▸ **Given problem 1**: From the article on systematic innovation, list the things in which creativity is said to show itself.
▸ **Given problem 2**: Extend the article on systematic innovation, picking up after its last sentence.

▸ **Passage to read**:
☆ ☆ ☆ ☆
March 16th, 2021 – Reading time: 7 minutes
A plea for systematic innovation – Part II
In the first part of the systematic innovation series, I compared the fundamental motives of a company (efficiency and effectiveness) and the mode of action of creativity. The second part of the series illuminates the reasons why creativity dominates the innovation process even though it is in direct conflict with essential company interests and juxtaposes in-house innovation management and radical innovation management.
We interviewed Eric von Hippel and Sandro Kaulartz on their new approach to innovation using artificial intelligence and user innovations. Here you can watch the summary of the video (12:35).
Why does the topic of creativity dominate?
Why does creativity dominate the innovation process even though it is in direct conflict with essential company interests? Several reasons speak for this.
- Myth and media hype: creativity is a dazzling term associated with great personalities and their genius. It is said to show itself in brainwaves, in creative moments and in revolutionary inventions. „Geniuses“ gain media attention and placing oneself there seems attractive. Genius and brainwaves are the subject of stories that attract media attention. It is therefore hardly surprising that many of these stories are invented afterwards.
- Fun and play: being creative is fun. The playful element is part of creativity. The fun also results from the fact that creativity knows no rules (only favoring factors). It gives space and legitimacy to individual inclinations as well as curiosity. Since it is not result-oriented, detours are allowed and sometimes desired. Being creative means doing exactly what one feels like doing [121, p. 35ff].
☆ ☆ ☆ ☆
A block of data:
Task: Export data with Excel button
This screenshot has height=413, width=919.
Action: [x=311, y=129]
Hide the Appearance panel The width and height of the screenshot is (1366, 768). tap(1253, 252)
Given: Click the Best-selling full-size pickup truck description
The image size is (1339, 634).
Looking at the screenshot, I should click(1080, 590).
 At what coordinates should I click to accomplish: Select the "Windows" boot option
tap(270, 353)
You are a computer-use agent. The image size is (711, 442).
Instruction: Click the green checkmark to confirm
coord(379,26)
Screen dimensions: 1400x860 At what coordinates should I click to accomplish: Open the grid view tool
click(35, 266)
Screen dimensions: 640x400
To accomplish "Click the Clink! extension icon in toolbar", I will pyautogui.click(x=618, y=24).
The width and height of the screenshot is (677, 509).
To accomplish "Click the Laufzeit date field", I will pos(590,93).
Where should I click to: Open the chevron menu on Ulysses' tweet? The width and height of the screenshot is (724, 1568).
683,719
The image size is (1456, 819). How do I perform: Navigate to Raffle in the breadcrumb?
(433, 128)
☆ ☆ ☆ ☆
▸ **Written response 1**:
- brainwaves
- creative moments
- revolutionary inventions

▸ **Written response 2**:
- Simplicity: creativity requires little preparation. Ideas can be drawn from within oneself. In a creative workshop, anyone can join in immediately. Since there are hardly any rules, they do not have to be learned at great expense. This is the great strength of creativity, but also its greatest weakness. Because apart from the fact that not everyone is creative, the creative potential of a person is individually different and limited.
These three reasons – and there may be others – show that creativity is nothing negative. However, it’s not a guaranteed path to innovation; in the author’s opinion, it is at best a tool. Like any tool, creativity has suitable and less suitable fields of application.
The task of in-house innovation management: Moderate innovation
Products become obsolete, and if the company does not want to live off its substance, it must create something new. Drucker even goes so far as to say that a company knows only two functions: innovation and marketing [15, p. 160]. Innovation efforts follow the law of evolution theory: only those companies survive whose rate of adaptation is at least as high as that of the environment in which the company operates [27, p. 16]. This means that innovation efforts must be transformed into a continuous routine. Whereas until a few years ago this was almost exclusively the concern of large companies, a brief look at the functional overviews of companies shows that medium-sized companies have also established this function within the regular organization [29, p. 88]. Departments are not created for their own sake. This trend shows that many companies consider this activity important enough to professionalize it.
In-house innovation management: Evolution instead of revolution
With professionalization and embedding in the regular organization, the same applies to the innovation manager that applies to any department within a company: the activity that was previously done on the side must be transformed into routines. The output (in this case innovation) is to be standardized and made plannable. This in turn requires an (innovation) process.
In business, innovation management dominates as a function within the organization. This and that efficiency and planning are important criteria in connection with innovation is shown by the current study by Theile-Schürholz [29, p. 88]. It is undisputed that innovation usually means disruption of the company’s daily routine [19, p. 68]. Saul Kaplan gets to the heart of it: „Everybody loves innovation – until it affects them.“ Therefore, these departments have as one of their essential tasks to let the new emerge despite obstacles and to embed it into the company routines. Obstacles must be removed so that innovation can emerge more easily.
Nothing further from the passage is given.